REQUIREMENTS: Put the stretch of records from the line containing "Toggle the 详情/预览" through the line containing "(x=88, y=39)" into a numbered list, omitting blank lines and including nothing else.

::::::

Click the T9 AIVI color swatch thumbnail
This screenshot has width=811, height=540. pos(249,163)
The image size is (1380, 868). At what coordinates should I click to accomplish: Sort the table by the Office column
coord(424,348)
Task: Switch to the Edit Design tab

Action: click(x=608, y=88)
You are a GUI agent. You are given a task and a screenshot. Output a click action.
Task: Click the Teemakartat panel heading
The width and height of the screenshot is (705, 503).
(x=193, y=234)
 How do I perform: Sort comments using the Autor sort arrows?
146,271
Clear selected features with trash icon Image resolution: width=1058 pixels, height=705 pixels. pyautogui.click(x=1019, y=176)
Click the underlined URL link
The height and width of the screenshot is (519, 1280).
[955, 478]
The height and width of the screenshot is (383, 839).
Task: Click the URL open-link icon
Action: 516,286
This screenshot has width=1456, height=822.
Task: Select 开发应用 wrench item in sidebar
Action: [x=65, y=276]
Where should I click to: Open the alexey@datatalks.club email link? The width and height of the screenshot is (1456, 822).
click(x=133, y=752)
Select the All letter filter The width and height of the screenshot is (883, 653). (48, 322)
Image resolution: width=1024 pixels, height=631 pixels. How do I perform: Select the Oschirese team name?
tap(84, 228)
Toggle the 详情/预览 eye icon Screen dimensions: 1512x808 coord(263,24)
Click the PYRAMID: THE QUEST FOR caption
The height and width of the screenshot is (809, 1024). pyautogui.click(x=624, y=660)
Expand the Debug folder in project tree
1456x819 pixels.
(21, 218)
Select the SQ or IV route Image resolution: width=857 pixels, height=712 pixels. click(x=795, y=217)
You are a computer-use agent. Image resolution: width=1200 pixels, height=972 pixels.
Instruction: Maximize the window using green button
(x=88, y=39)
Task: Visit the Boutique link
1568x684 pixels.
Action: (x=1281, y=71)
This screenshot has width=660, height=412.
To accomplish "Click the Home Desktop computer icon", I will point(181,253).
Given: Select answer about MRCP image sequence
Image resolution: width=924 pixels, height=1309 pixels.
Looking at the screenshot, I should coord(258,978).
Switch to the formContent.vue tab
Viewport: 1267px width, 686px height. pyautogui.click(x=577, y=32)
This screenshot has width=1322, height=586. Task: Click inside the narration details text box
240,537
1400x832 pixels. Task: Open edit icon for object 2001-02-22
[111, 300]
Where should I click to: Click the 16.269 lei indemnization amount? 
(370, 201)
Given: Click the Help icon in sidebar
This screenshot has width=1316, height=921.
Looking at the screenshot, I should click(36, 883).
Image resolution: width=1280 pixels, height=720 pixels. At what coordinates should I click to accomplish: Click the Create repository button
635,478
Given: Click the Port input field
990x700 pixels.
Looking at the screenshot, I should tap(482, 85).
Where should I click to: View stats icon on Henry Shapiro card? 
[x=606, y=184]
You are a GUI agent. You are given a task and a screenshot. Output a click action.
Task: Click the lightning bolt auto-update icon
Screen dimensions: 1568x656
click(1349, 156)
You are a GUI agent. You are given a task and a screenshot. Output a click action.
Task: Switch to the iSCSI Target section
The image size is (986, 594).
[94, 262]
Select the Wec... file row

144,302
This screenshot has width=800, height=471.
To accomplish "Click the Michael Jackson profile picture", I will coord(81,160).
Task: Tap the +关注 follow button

::::::

FULL ANSWER:
1. Toggle the 详情/预览 eye icon Screen dimensions: 1512x808 coord(263,24)
2. Click the PYRAMID: THE QUEST FOR caption
3. The height and width of the screenshot is (809, 1024). pyautogui.click(x=624, y=660)
4. Expand the Debug folder in project tree
5. 1456x819 pixels.
6. (21, 218)
7. Select the SQ or IV route Image resolution: width=857 pixels, height=712 pixels. click(x=795, y=217)
8. You are a computer-use agent. Image resolution: width=1200 pixels, height=972 pixels.
9. Instruction: Maximize the window using green button
10. (x=88, y=39)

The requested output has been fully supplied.